AVAILABLE DATA: Begin

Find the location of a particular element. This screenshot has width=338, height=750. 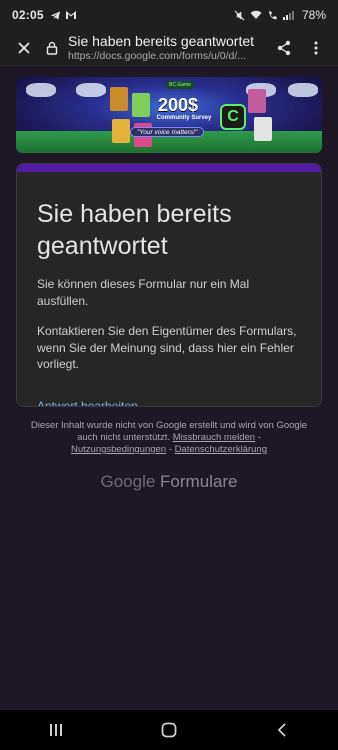

report-abuse-link: Missbrauch melden is located at coordinates (214, 438).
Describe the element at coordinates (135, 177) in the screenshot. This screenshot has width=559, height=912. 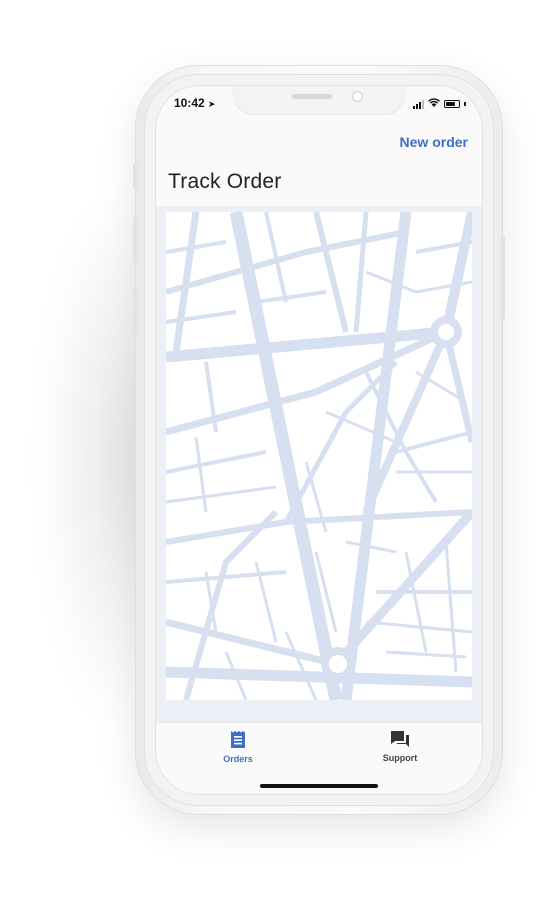
I see `silent-switch` at that location.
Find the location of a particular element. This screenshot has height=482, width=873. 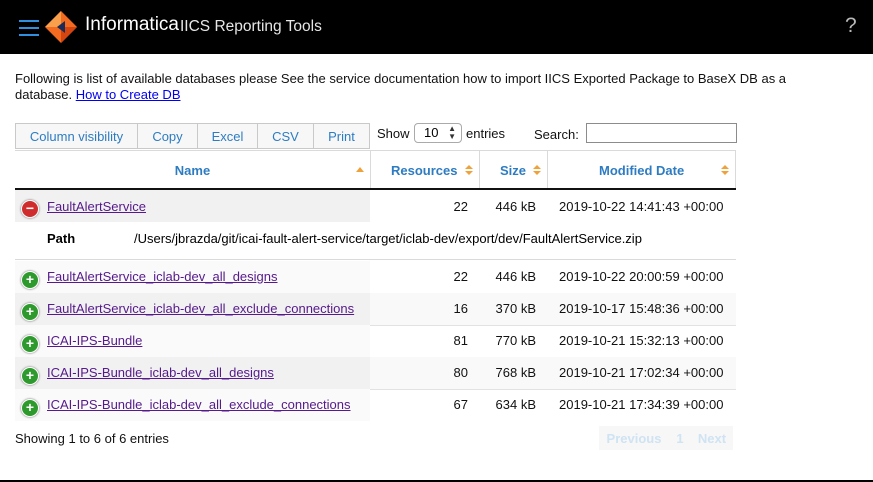

size-cell: 370 kB is located at coordinates (516, 308).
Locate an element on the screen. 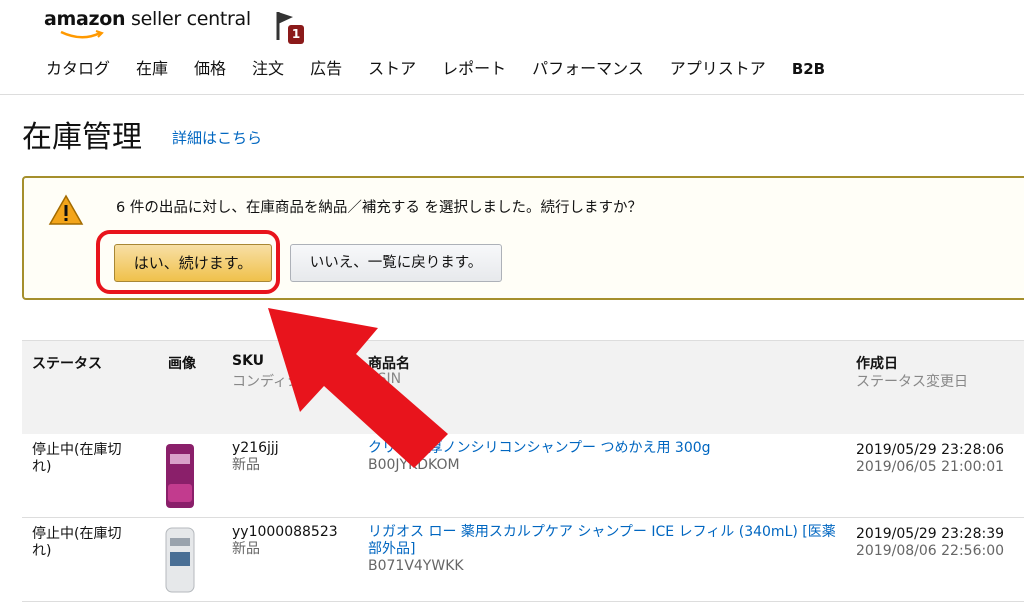 This screenshot has width=1024, height=602. notification-flag: 1 is located at coordinates (290, 30).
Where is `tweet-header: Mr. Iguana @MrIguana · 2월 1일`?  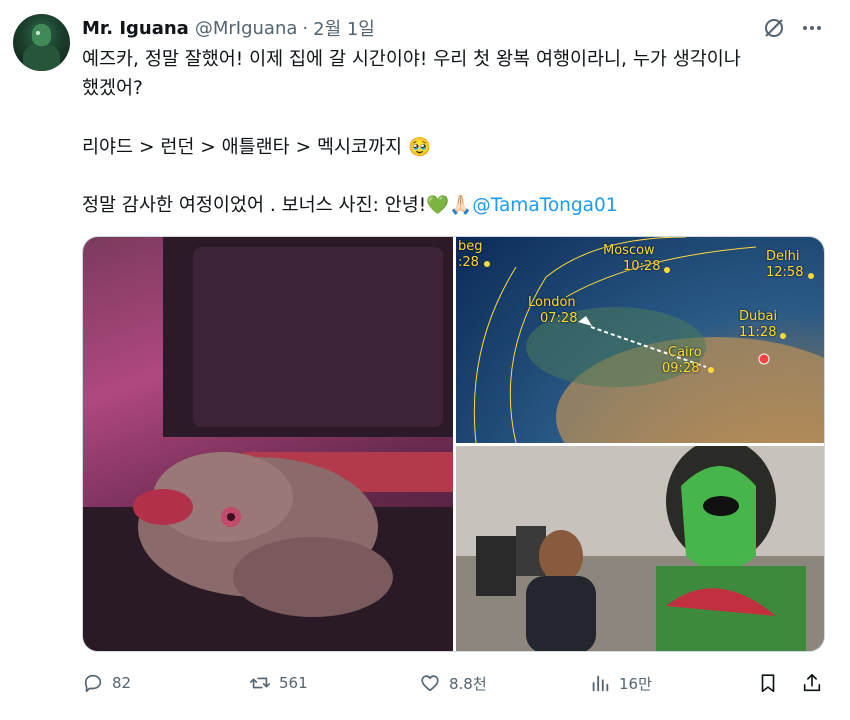 tweet-header: Mr. Iguana @MrIguana · 2월 1일 is located at coordinates (228, 28).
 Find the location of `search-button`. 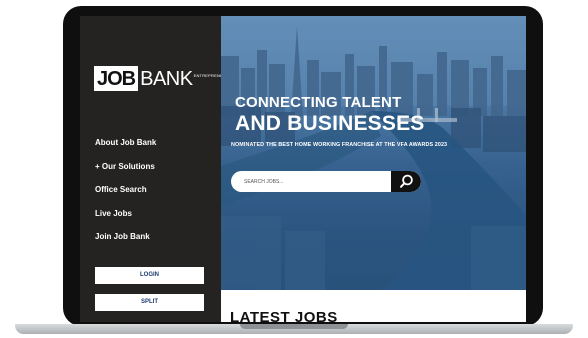

search-button is located at coordinates (406, 182).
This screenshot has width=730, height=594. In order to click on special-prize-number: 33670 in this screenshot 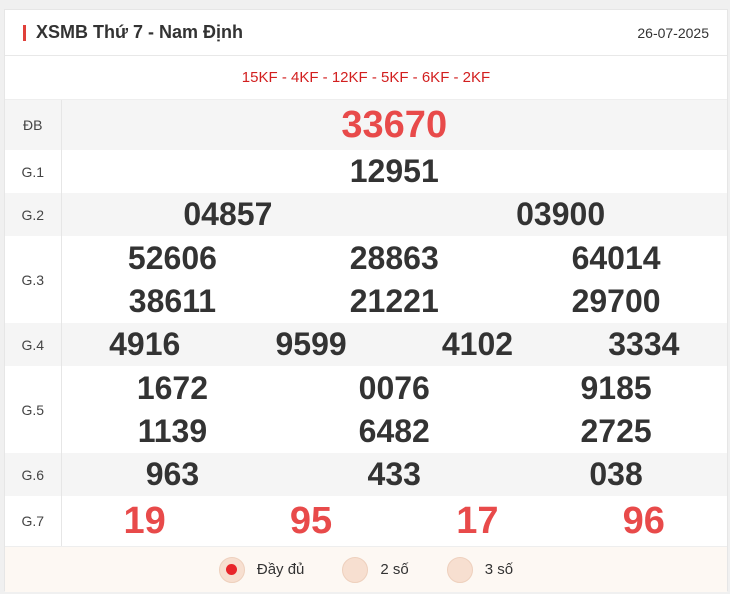, I will do `click(394, 124)`.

AVAILABLE DATA: End

- **WHAT TO WORK ON**
Lay out the material as a JSON list of strings, one string per line, starting at the beginning of the material and ending at the line that contains "at that location.". Omit blank lines and leave the pictures out.

- **RESPONSE TO THIS EXERCISE**
[
  "Find the location of a particular element. This screenshot has width=338, height=750. ",
  "report-abuse-link: Missbrauch melden is located at coordinates (214, 438).",
  "Describe the element at coordinates (135, 177) in the screenshot. This screenshot has width=559, height=912. ",
  "I see `silent-switch` at that location."
]